TASK TO COMPLETE: Could you return every line of the records below that contains the word "Switch"?

MATERIAL SHOWN:
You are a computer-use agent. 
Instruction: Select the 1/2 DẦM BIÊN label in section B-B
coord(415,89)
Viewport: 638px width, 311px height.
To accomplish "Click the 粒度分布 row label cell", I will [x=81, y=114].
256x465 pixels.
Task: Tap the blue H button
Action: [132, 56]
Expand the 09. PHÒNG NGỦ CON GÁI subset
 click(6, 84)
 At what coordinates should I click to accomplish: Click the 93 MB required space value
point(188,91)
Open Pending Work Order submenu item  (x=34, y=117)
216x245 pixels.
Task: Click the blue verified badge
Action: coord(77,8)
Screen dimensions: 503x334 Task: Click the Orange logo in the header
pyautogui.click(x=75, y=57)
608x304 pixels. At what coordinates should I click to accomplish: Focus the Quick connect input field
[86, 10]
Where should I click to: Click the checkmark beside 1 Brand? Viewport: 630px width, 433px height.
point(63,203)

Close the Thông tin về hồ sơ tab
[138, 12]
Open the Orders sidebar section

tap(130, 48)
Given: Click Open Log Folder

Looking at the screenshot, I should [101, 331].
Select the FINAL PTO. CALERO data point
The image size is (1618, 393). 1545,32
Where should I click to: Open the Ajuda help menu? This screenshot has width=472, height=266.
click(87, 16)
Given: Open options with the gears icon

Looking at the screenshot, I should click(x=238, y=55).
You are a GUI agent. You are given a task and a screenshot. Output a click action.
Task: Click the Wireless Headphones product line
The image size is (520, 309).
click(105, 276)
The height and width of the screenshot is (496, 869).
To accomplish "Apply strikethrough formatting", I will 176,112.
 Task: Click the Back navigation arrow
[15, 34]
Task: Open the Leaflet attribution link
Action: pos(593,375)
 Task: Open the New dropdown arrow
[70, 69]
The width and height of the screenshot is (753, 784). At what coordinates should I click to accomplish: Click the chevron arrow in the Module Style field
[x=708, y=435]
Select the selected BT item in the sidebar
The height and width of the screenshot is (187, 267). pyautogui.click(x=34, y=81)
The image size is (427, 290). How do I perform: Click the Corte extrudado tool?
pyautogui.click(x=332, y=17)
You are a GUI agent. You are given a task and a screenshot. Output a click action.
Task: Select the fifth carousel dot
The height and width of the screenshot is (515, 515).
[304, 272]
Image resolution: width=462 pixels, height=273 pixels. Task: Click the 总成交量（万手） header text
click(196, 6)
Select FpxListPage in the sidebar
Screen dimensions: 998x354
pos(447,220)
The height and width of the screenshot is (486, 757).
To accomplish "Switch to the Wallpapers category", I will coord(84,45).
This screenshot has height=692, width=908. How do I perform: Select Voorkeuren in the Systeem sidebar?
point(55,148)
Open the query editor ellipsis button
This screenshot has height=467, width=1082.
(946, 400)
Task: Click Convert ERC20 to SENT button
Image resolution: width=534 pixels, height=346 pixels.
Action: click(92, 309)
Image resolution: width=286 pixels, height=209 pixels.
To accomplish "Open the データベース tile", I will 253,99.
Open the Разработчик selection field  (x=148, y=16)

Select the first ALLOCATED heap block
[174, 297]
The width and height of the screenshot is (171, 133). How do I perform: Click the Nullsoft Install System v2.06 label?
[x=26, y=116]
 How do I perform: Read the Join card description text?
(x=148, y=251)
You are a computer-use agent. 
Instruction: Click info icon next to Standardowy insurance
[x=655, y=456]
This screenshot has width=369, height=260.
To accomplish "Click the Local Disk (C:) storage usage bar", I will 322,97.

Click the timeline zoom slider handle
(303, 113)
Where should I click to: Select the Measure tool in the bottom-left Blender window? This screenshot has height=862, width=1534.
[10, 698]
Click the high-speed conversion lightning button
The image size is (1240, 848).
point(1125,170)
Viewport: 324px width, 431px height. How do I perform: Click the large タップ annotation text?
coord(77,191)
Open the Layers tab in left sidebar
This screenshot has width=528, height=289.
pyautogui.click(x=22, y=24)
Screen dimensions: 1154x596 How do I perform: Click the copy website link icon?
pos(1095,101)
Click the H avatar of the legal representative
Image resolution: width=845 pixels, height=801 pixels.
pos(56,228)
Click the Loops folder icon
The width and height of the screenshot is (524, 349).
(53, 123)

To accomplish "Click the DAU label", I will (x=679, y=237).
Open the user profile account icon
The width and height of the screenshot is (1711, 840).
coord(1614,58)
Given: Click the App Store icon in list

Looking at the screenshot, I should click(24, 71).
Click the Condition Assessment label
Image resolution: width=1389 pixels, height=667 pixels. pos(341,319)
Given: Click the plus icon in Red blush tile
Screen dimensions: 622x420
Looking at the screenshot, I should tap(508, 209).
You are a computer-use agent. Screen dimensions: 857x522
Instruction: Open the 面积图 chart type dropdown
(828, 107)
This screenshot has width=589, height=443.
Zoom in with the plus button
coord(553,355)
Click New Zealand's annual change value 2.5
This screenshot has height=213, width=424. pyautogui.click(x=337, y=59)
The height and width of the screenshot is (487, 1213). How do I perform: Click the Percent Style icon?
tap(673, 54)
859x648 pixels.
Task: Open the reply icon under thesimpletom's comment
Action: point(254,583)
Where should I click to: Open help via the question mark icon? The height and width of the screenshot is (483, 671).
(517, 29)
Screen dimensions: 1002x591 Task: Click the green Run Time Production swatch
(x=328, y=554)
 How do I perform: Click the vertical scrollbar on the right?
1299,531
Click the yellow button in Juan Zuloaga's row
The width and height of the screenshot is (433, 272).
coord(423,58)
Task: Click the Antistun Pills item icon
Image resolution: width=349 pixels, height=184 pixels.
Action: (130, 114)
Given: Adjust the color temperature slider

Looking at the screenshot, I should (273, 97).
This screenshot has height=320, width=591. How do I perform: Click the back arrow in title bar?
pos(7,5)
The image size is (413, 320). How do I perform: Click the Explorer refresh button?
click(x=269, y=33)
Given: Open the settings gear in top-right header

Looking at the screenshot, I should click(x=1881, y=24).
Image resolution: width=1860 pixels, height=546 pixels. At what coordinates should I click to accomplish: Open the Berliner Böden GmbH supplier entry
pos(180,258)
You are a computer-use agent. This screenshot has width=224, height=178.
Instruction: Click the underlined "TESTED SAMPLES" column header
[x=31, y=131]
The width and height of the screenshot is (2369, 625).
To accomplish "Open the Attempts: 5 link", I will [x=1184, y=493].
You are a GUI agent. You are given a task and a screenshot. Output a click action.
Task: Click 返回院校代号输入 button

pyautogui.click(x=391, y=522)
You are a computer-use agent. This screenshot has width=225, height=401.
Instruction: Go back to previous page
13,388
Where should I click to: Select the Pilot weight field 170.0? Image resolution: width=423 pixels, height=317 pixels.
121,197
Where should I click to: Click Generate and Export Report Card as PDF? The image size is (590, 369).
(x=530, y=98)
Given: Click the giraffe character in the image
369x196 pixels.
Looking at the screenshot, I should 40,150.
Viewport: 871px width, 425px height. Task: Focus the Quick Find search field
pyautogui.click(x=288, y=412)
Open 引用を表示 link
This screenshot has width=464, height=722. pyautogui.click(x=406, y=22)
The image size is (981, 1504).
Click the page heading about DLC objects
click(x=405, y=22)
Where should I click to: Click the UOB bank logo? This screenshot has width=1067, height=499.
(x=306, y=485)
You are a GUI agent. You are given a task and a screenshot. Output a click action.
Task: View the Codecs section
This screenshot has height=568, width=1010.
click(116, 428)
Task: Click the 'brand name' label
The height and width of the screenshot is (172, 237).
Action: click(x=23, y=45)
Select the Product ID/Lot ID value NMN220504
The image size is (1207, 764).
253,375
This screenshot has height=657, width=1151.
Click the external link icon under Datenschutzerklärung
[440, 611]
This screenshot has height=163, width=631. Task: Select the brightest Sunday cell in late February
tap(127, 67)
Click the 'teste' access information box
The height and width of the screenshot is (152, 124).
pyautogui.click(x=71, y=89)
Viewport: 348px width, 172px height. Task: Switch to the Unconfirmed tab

WRITTEN SOLUTION:
To accomplish "Switch to the Wallpapers category", I will coord(84,45).
Viewport: 348px width, 172px height. Task: Switch to the Unconfirmed tab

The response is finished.